Collection entries
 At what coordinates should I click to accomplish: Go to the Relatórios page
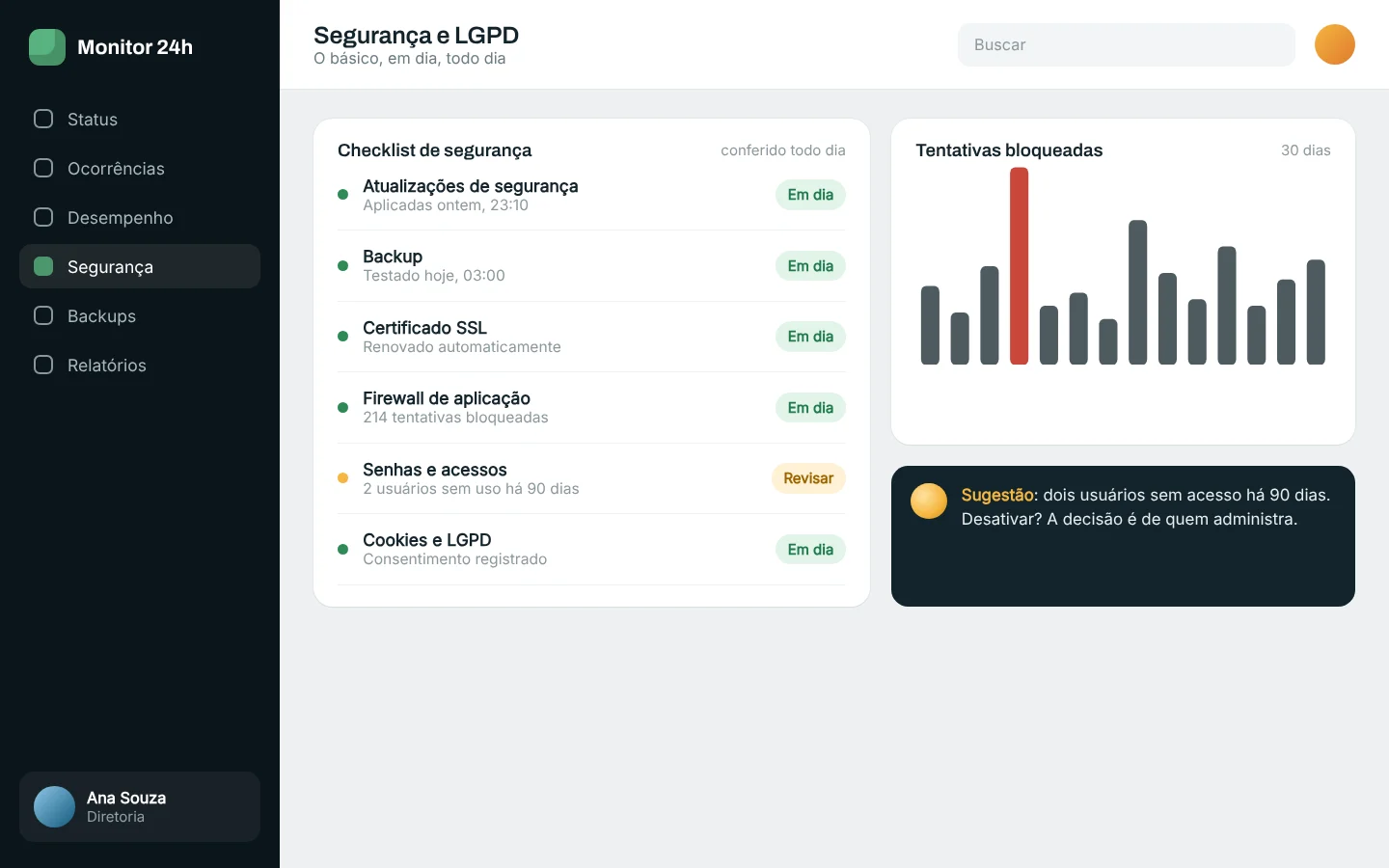[140, 365]
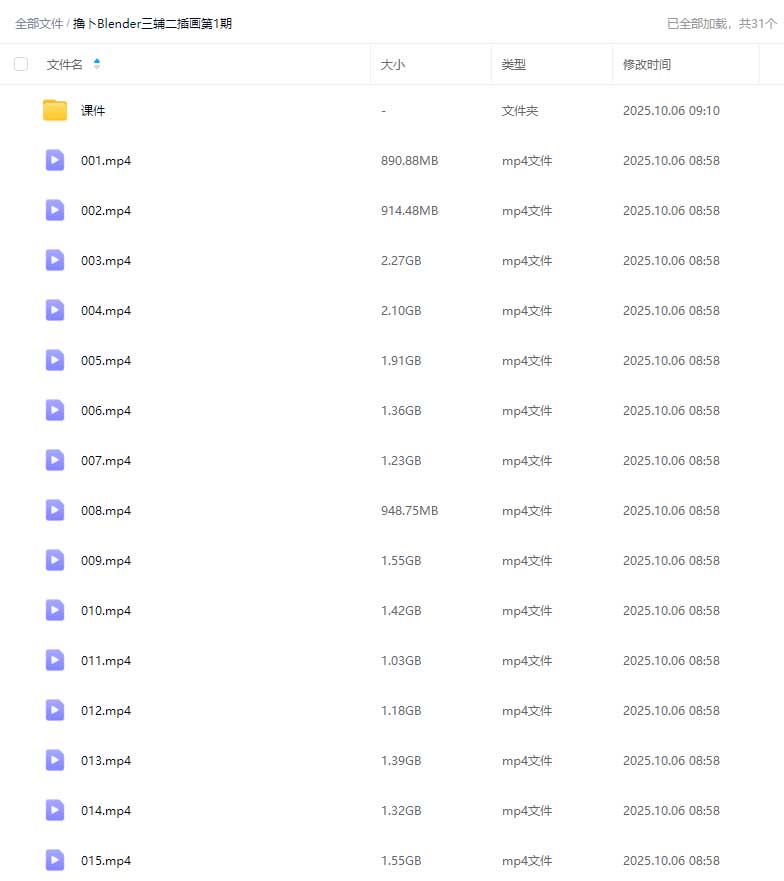Click the video icon beside 003.mp4
The height and width of the screenshot is (881, 784).
(x=55, y=260)
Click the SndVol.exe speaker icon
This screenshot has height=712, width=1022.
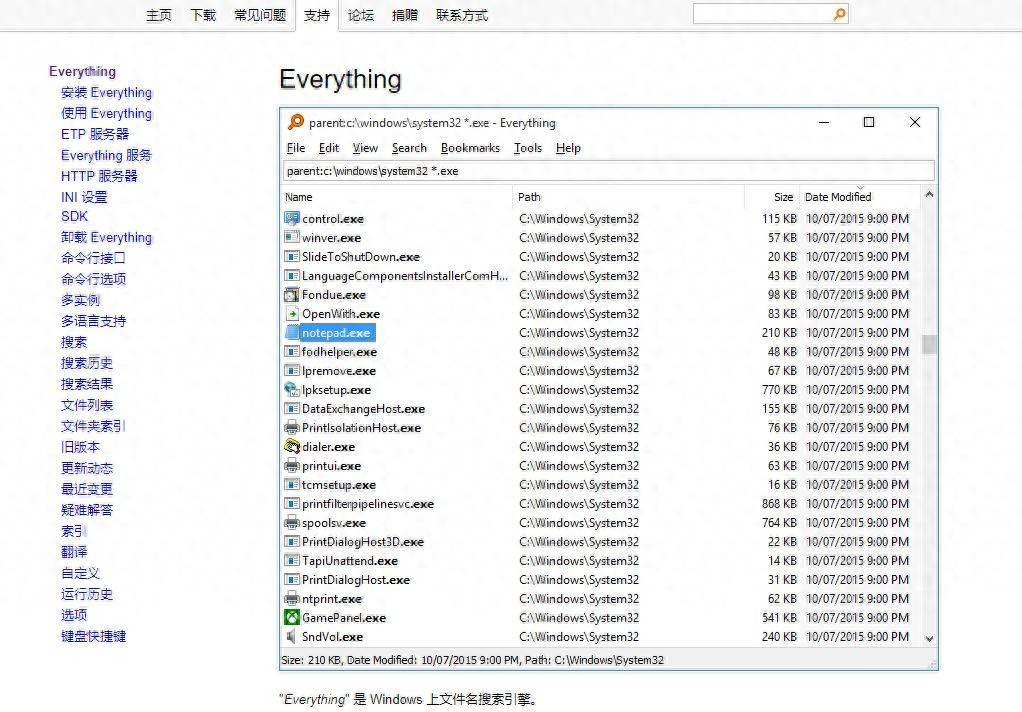(x=292, y=637)
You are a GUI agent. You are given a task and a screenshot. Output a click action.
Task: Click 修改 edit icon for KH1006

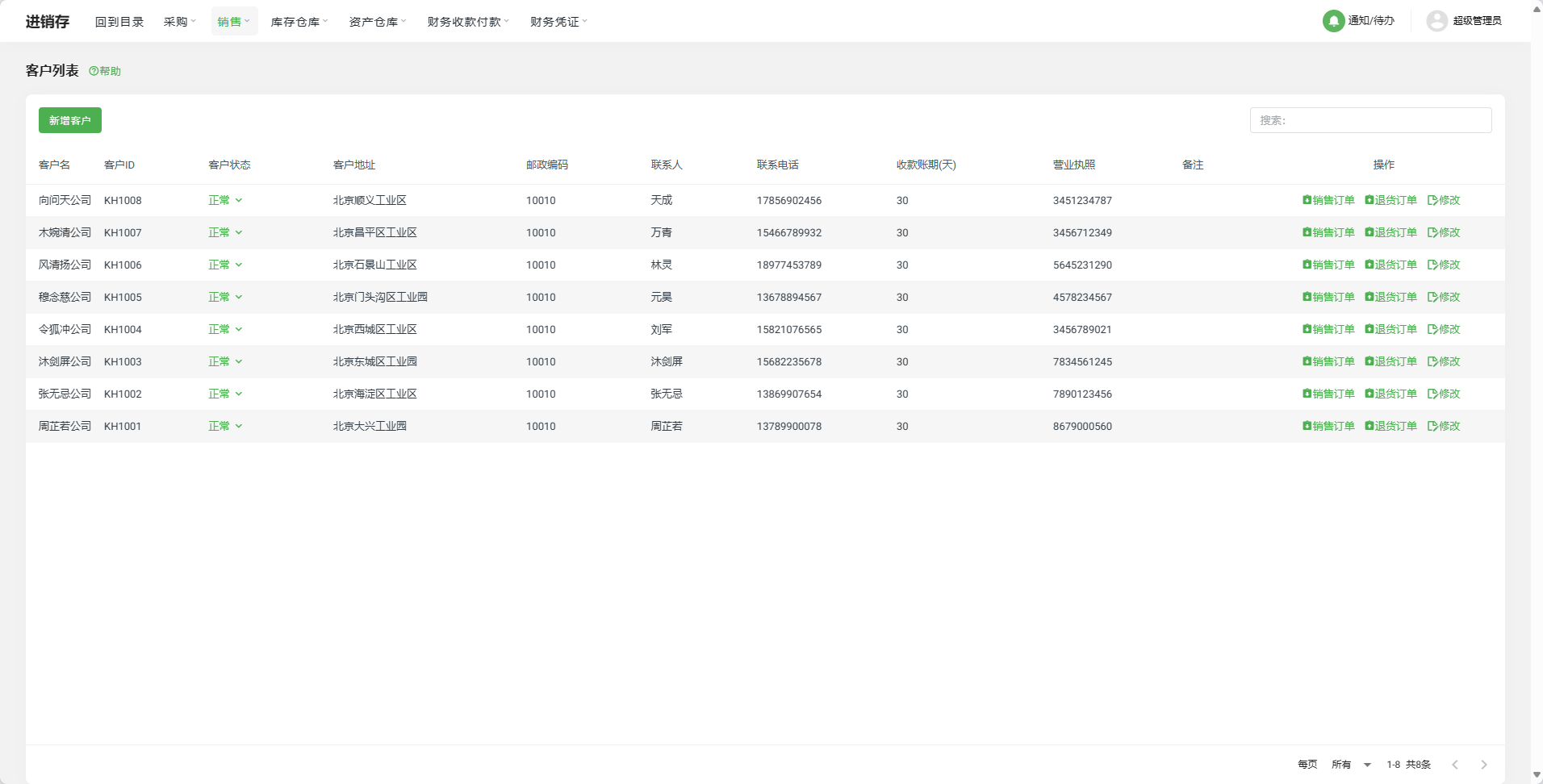coord(1444,265)
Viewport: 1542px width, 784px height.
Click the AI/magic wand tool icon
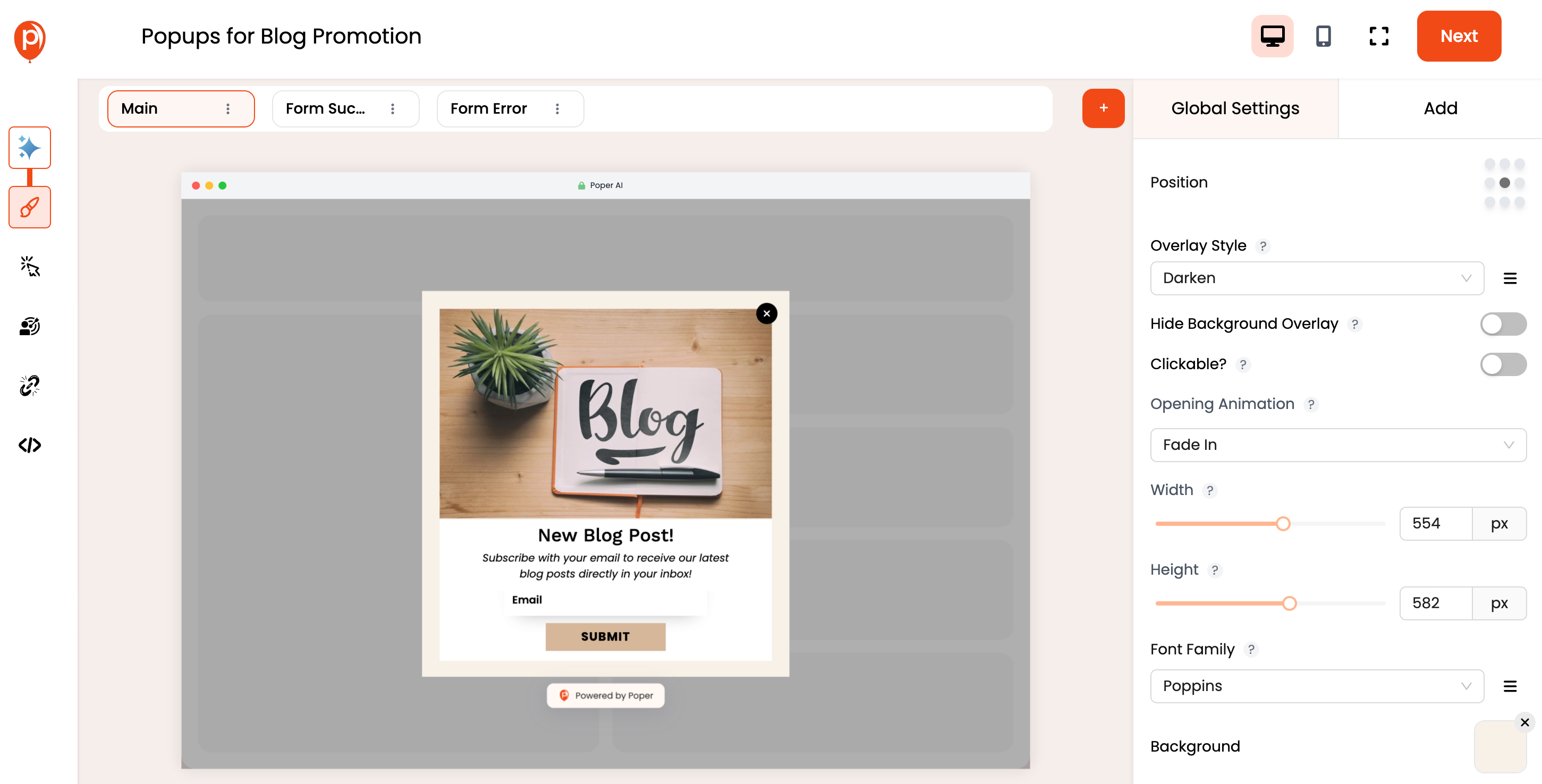[30, 148]
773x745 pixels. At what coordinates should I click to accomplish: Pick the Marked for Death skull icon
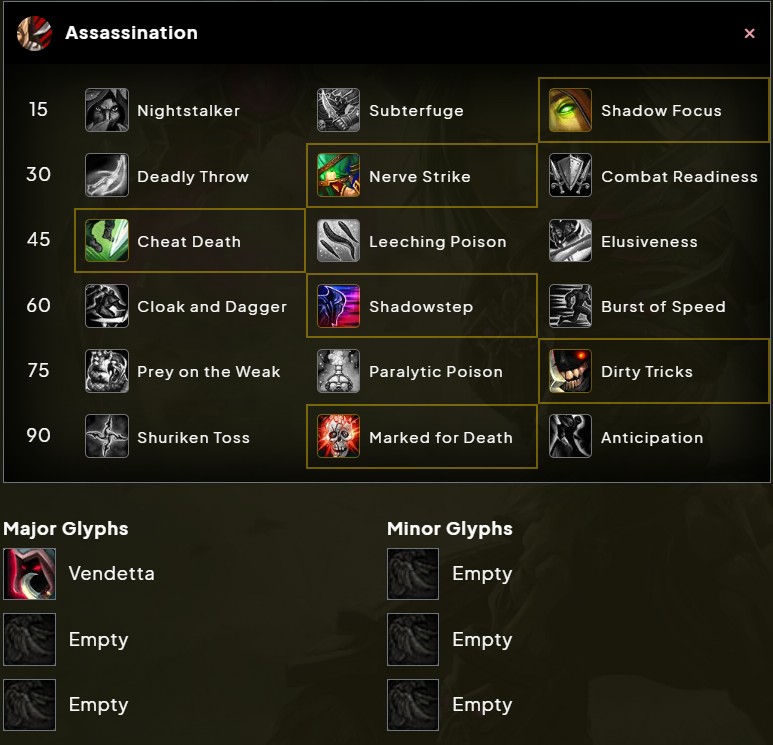[x=339, y=437]
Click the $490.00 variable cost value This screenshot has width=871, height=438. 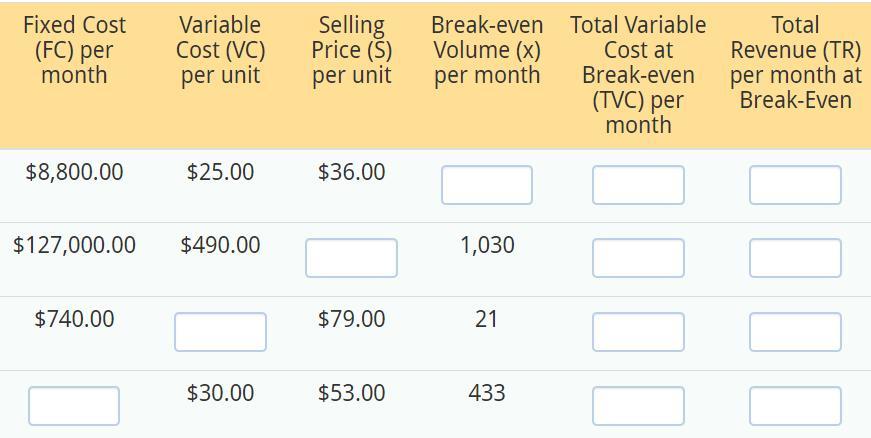click(220, 245)
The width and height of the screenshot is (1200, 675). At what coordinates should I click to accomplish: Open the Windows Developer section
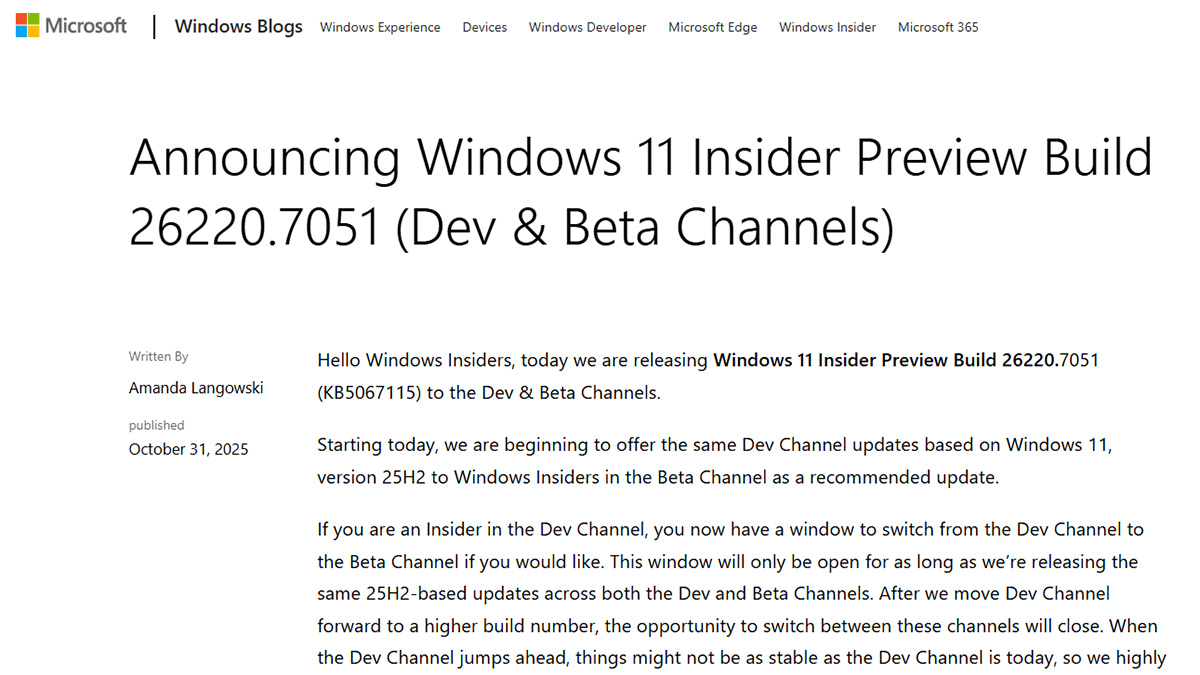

◆ **Your goal**
Exactly the lines above, from the one containing "This screenshot has height=712, width=1022." down to the one containing "Viewport: 1542px width, 784px height.", are to be repeated, including both ends. Pictures are not part of the copy.

◆ **Solution to the problem**
This screenshot has height=712, width=1022.
(x=292, y=637)
You are a GUI agent. You are given a task and a screenshot. Output a click action.
Task: Click 修改 edit icon for KH1006

coord(1444,265)
Viewport: 1542px width, 784px height.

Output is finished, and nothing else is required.